Недостаточно сильный, чтобы взять на себя инициативу, младший консул Флакк решил не вмешиваться. Цепион Младший и Метелл Свиненок поздравили себя с хорошо выполненной работой. Если за зиму умрут несколько тысяч неимущих, меньше народа придется кормить.
В это самое время народный трибун Луций Аппулей Сатурнин собрал народное собрание и внес законопроект о зерне. Государство должно немедленно закупить зерно – пшеницу, ячмень, просо – в Италии и Италийской Галлии и продать его по очень низкой цене – по одному сестерцию за модий. Конечно, Сатурнин ни слова не сказал ни о невозможности привезти морем что-то из Италийской Галлии, ни о том, что нигде южнее Апеннин невозможно купить зерна. Он лишь хотел собрать толпу, то есть выставить себя в глазах народа единственным его спасителем. Оппозиции почти не было ввиду отсутствия сенаторов. От голода так или иначе страдали все, кроме богачей. Поэтому все были на стороне Сатурнина: и третий, и четвертый классы, и даже многие центурии второго класса. К концу ноября весь Рим стал его сторонником.
– Если народ не может позволить себе купить пшеницу, он остается без хлеба! – кричала гильдия мукомолов и пекарей.
– Если народ голодный, он не может хорошо работать! – кричала гильдия строителей.
– Если люди не могут прокормить своих детей, что станется с их рабами? – кричала гильдия вольноотпущенников.
– Если люди настолько голодны, что начинают грабить магазины и опрокидывать прилавки на рынке, что с нами-то будет? – кричала гильдия торговцев.
– Если люди примутся совершать набеги на наши участки в поисках пищи, нам нечего будет продавать! – кричала гильдия зеленщиков.
Но сенаторы продолжали откладывать заседания. Они боялись собираться даже в храмах, в стороне от проторенных дорог. Так что решение проблемы предоставлялось Сатурнину. А его решение основывалось на ложной предпосылке о том, что зерно есть и государство может его купить. Он сам вполне искренне считал, что кризис создан искусственно и виновны в этом политики сената, вступившие в преступный союз с высшими эшелонами торгашей и производителей зерновых.

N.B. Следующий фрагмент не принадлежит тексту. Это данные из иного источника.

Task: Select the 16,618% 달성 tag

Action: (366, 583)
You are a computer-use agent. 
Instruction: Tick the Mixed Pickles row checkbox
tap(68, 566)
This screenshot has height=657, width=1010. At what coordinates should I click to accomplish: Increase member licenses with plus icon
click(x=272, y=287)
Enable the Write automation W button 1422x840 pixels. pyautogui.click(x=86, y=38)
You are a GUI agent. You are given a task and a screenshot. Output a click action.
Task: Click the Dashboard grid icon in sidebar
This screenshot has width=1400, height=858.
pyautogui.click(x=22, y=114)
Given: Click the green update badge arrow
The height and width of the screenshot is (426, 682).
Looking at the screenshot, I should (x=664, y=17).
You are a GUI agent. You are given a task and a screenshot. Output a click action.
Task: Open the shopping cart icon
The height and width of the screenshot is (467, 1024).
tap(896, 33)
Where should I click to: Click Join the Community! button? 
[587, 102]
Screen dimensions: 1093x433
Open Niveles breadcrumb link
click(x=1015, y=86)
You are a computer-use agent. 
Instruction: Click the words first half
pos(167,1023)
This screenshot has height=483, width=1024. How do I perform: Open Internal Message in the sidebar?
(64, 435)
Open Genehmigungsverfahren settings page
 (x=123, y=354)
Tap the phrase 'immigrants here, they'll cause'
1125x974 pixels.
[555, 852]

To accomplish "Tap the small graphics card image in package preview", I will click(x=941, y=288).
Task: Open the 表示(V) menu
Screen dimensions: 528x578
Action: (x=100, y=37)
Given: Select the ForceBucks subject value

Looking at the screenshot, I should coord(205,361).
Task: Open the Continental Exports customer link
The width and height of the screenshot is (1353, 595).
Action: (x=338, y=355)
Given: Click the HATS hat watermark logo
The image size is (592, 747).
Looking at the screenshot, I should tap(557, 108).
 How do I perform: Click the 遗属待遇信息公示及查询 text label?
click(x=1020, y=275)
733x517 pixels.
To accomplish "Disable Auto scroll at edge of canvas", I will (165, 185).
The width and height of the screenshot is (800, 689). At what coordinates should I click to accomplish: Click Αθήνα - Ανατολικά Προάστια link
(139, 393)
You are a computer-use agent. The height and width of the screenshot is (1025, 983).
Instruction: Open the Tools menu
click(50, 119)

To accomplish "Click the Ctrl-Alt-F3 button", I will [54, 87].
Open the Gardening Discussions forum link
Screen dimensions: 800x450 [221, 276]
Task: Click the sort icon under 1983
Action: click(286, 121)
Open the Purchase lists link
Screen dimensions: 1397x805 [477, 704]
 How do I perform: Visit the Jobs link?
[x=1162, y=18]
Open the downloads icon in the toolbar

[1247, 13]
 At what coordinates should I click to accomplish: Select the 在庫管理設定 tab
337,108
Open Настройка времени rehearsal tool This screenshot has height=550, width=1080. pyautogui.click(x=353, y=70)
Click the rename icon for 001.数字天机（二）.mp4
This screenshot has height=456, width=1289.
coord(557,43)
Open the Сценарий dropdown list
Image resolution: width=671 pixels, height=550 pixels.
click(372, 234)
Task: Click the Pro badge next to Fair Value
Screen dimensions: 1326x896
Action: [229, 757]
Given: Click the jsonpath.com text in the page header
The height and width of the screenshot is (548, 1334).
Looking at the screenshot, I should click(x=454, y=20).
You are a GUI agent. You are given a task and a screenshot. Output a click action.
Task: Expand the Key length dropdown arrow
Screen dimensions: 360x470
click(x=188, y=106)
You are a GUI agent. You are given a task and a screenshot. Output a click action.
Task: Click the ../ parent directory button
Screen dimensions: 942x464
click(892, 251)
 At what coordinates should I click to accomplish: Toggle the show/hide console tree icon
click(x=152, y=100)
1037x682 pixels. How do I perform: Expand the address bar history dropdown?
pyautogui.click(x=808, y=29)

Все лица на Форуме были обращены к нему, как гелиотропы к солнцу. Распаляя себя магией своего ораторского искусства, он начал верить в каждое сказанное им слово, более того – он поверил каждому лицу в толпе, на котором останавливался его взор. Он уверовал в новый способ управления Римом. Для чего нужны все эти консулы, сенаторы, когда толпы народа заставляют их бежать домой поджав хвосты? Когда ставки сделаны и настает момент бросать кости, только он, народ, и имеет значение. Только эти обыкновенные лица в огромной толпе. Именно у них была реальная власть, а те, кто воображал, будто власть принадлежит им, владели ею лишь до тех пор, покуда дозволял народ.
Так какое значение имело консульство? Какое значение имел сенат? Болтовня, жаркие споры – и ничего более! В Риме не было армий – те оставались в центрах военной подготовки под Капуей. Консулы и сенат держали в руках власть, не обладая военной поддержкой. Но здесь, на Форуме, – здесь была истинная власть. Здесь были массы, способные поддержать эту власть. Так ли уж непременно требуется быть консулом, чтобы стать Первым Человеком в Риме? Это не обязательно! Постиг ли эту истину Гай Гракх? Или его заставили покончить с собой, прежде чем он смог понять это?
«Я буду Первым Человеком в Риме, – думал Сатурнин, вглядываясь в лица толпы. – Но не как консул. Как народный трибун. Настоящая власть – у народных трибунов, а не у консулов. И если Гаю Марию удается быть консулом постоянно, то что помешает Луцию Аппулею Сатурнину постоянно быть народным трибуном?»